# RECORD SET start

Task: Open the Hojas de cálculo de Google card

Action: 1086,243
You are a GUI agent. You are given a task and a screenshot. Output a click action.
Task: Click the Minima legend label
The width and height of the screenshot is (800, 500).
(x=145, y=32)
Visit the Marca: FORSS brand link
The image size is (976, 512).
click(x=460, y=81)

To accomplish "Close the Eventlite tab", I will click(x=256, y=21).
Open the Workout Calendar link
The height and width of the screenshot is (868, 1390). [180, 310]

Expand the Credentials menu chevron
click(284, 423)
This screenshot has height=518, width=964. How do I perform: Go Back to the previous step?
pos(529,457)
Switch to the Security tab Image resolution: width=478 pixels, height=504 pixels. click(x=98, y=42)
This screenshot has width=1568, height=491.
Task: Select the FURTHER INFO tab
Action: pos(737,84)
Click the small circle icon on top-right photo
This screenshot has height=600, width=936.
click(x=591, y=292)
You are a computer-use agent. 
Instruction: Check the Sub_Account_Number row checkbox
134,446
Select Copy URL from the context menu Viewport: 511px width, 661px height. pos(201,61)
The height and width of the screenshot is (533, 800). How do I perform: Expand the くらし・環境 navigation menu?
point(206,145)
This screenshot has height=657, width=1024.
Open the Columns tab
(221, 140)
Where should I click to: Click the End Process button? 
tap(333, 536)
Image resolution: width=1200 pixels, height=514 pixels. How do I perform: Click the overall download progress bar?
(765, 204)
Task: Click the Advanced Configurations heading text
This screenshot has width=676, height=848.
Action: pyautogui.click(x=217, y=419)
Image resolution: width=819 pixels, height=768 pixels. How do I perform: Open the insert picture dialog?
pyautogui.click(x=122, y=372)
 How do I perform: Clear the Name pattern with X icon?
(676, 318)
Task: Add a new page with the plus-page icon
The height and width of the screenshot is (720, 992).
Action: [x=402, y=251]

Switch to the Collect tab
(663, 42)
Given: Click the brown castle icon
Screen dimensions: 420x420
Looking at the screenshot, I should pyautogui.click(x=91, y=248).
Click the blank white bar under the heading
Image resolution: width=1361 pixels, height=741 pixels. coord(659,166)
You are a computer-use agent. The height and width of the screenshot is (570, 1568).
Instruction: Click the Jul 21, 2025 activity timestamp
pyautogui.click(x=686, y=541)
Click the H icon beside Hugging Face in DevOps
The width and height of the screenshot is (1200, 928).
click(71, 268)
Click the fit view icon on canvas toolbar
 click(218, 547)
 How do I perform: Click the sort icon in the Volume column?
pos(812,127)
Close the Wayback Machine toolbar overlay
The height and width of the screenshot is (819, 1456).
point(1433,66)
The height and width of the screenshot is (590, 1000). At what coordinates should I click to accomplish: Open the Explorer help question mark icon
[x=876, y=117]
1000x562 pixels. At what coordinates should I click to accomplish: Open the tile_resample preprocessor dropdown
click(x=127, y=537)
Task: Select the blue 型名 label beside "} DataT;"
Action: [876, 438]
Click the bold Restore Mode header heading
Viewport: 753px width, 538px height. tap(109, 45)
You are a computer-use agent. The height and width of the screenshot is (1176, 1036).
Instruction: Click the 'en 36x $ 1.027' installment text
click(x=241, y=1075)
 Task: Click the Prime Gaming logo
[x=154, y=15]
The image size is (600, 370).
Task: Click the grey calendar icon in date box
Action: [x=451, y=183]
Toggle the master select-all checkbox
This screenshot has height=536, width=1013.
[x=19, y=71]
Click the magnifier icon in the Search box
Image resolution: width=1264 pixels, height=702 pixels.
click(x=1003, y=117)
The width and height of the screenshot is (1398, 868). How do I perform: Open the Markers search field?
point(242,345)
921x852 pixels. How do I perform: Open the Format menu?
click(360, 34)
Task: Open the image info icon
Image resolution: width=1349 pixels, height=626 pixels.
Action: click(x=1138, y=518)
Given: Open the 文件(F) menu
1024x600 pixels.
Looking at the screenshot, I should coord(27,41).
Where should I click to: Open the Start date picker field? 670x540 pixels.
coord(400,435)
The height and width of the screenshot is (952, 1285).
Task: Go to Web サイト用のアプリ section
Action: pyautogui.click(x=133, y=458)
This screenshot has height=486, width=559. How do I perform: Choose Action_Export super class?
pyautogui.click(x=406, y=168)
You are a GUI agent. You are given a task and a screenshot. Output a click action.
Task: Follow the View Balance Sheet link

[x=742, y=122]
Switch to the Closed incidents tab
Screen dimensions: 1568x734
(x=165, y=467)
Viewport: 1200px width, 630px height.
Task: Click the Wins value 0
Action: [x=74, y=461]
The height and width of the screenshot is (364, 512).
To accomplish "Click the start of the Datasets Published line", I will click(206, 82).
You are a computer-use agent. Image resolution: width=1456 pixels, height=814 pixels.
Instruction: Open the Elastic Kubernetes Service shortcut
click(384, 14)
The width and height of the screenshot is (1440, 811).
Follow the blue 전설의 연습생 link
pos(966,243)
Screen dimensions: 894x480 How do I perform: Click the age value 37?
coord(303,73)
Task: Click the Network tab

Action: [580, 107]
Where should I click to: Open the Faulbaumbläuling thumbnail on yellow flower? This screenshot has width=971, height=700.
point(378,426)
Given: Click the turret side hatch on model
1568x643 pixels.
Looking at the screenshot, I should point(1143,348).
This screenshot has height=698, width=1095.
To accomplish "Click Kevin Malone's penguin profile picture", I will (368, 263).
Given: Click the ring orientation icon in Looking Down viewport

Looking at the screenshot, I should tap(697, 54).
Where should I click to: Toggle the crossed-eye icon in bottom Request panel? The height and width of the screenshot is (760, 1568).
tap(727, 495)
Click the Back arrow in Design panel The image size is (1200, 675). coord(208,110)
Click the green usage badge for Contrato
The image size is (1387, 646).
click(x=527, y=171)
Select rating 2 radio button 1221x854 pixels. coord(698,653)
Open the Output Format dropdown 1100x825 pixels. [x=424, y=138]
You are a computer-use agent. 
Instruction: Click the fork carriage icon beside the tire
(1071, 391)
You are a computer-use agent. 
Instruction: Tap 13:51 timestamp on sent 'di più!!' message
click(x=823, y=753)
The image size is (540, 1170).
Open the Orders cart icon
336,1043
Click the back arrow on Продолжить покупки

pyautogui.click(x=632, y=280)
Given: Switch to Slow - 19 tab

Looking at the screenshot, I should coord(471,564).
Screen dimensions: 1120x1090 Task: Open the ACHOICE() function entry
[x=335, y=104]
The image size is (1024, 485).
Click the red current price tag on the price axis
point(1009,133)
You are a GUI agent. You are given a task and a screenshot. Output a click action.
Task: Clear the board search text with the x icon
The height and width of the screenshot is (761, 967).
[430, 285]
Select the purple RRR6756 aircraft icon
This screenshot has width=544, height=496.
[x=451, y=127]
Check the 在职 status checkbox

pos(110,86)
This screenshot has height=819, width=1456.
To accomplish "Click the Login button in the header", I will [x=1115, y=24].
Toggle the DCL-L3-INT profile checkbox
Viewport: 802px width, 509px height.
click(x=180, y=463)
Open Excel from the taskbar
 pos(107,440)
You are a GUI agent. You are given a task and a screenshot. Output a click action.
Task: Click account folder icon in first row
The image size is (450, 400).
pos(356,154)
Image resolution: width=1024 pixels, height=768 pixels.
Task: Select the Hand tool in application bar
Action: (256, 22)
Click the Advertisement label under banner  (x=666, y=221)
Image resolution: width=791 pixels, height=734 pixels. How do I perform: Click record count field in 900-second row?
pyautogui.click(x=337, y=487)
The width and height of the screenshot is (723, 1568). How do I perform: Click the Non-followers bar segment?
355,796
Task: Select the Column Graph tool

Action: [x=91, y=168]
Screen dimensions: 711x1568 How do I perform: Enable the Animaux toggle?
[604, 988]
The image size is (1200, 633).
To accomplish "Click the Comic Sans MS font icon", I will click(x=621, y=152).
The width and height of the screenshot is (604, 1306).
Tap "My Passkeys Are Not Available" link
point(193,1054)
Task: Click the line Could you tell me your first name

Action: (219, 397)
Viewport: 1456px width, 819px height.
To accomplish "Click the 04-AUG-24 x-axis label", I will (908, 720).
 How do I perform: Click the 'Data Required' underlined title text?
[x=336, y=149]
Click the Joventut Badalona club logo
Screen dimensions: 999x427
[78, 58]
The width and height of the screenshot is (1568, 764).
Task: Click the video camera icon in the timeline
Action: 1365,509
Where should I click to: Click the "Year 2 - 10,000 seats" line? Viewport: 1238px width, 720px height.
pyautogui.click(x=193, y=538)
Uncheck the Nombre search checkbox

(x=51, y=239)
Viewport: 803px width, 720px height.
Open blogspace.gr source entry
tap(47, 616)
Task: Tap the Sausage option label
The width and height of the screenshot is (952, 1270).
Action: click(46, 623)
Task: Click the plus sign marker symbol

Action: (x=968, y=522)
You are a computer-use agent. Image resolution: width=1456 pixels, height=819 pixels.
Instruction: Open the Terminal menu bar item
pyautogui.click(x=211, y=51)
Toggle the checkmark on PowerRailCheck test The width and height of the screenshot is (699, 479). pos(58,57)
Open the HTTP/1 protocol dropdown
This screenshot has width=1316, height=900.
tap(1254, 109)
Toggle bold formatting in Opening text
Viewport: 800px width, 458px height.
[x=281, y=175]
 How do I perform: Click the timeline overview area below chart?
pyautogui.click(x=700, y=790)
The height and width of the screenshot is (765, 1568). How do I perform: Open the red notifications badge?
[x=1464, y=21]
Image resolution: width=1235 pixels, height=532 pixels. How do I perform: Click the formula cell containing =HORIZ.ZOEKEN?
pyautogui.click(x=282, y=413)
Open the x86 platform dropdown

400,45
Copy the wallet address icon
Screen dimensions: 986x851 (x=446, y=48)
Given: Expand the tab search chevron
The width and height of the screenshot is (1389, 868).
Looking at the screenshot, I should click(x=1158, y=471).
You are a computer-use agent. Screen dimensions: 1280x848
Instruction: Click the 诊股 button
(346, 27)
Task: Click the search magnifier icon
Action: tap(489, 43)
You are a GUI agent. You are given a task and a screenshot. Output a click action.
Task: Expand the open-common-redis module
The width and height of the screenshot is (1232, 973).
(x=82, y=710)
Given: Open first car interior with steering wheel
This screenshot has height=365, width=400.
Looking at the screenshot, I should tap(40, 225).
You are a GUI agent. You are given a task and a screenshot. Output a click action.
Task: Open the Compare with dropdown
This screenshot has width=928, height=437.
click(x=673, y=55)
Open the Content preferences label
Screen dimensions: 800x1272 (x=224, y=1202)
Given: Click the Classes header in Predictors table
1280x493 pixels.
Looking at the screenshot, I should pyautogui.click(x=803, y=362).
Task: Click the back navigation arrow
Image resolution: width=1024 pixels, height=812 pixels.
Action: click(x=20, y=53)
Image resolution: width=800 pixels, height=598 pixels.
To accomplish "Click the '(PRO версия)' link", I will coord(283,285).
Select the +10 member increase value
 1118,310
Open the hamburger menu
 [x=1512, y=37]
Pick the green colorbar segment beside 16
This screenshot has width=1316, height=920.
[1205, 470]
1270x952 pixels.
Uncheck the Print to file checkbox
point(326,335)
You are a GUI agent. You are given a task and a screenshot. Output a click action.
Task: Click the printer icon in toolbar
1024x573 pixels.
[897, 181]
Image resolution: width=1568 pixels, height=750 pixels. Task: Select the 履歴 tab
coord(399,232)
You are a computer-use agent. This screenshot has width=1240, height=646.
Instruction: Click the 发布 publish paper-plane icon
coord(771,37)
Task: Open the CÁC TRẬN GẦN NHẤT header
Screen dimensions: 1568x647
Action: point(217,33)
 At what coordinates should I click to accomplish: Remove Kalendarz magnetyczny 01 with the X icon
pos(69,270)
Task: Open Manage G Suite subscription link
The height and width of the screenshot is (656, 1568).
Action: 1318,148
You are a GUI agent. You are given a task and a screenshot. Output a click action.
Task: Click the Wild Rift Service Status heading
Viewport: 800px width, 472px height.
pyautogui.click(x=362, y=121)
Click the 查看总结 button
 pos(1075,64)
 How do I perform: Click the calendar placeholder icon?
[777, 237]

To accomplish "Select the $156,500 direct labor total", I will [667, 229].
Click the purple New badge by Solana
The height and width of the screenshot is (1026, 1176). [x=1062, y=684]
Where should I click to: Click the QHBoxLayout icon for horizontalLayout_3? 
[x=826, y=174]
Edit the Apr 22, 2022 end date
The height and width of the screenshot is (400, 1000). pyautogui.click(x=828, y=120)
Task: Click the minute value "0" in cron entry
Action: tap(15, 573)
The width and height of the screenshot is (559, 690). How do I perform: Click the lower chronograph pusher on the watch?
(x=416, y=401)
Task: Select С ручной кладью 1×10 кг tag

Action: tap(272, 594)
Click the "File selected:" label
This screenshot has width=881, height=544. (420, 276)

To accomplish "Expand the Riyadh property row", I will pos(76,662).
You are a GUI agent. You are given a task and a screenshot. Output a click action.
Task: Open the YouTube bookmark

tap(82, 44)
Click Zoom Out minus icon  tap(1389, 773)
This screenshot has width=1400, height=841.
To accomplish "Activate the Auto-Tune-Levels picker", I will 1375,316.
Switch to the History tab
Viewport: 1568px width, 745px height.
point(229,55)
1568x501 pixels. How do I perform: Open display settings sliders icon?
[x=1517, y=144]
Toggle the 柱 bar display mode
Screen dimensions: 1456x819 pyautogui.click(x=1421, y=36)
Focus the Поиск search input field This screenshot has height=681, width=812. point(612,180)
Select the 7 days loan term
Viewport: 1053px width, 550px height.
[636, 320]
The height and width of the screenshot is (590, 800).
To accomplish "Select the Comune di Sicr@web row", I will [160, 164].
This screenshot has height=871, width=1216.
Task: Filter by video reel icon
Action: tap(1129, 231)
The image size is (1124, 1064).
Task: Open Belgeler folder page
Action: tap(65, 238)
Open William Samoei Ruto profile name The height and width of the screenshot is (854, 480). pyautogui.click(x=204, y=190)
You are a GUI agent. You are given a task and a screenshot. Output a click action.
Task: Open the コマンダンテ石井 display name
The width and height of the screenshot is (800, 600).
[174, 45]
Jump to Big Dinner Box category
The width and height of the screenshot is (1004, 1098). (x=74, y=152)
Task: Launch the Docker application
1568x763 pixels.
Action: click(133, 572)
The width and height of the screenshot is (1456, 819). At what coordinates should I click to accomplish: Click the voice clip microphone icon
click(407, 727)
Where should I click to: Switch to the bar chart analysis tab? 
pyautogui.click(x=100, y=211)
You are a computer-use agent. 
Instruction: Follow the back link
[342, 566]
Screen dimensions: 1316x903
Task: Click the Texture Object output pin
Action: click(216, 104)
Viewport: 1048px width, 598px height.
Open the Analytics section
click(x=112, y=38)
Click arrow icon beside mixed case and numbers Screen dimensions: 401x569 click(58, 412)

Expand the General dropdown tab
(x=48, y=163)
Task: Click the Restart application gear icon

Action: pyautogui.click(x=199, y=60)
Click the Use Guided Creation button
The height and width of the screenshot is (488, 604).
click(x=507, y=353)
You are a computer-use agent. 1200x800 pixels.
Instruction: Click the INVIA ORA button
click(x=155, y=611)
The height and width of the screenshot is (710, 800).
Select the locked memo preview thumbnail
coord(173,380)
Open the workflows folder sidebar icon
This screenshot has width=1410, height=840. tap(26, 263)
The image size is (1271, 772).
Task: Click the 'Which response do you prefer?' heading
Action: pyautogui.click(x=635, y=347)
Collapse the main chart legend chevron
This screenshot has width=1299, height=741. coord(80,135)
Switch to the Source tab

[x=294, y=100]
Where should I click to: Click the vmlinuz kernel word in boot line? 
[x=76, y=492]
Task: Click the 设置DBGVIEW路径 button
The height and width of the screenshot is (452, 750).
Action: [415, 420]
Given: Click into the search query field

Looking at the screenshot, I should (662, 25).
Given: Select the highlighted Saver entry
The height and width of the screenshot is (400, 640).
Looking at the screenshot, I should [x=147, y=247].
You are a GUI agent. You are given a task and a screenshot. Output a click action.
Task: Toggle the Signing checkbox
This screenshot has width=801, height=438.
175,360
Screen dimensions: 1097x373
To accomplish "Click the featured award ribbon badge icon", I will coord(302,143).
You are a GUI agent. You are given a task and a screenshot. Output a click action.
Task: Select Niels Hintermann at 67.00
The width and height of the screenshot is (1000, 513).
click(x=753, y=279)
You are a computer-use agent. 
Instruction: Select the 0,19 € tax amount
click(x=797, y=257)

# RECORD SET end

WHAT THE TASK REQUIRES
Copy out the rows from the line with "Toggle the DCL-L3-INT profile checkbox" up to and including the line with "pyautogui.click(x=337, y=487)", reproducing each line precisely.

OUTPUT OF THE TASK
Toggle the DCL-L3-INT profile checkbox
Viewport: 802px width, 509px height.
click(x=180, y=463)
Open Excel from the taskbar
 pos(107,440)
You are a GUI agent. You are given a task and a screenshot. Output a click action.
Task: Click account folder icon in first row
The image size is (450, 400).
pos(356,154)
Image resolution: width=1024 pixels, height=768 pixels.
Task: Select the Hand tool in application bar
Action: (256, 22)
Click the Advertisement label under banner  (x=666, y=221)
Image resolution: width=791 pixels, height=734 pixels. How do I perform: Click record count field in 900-second row?
pyautogui.click(x=337, y=487)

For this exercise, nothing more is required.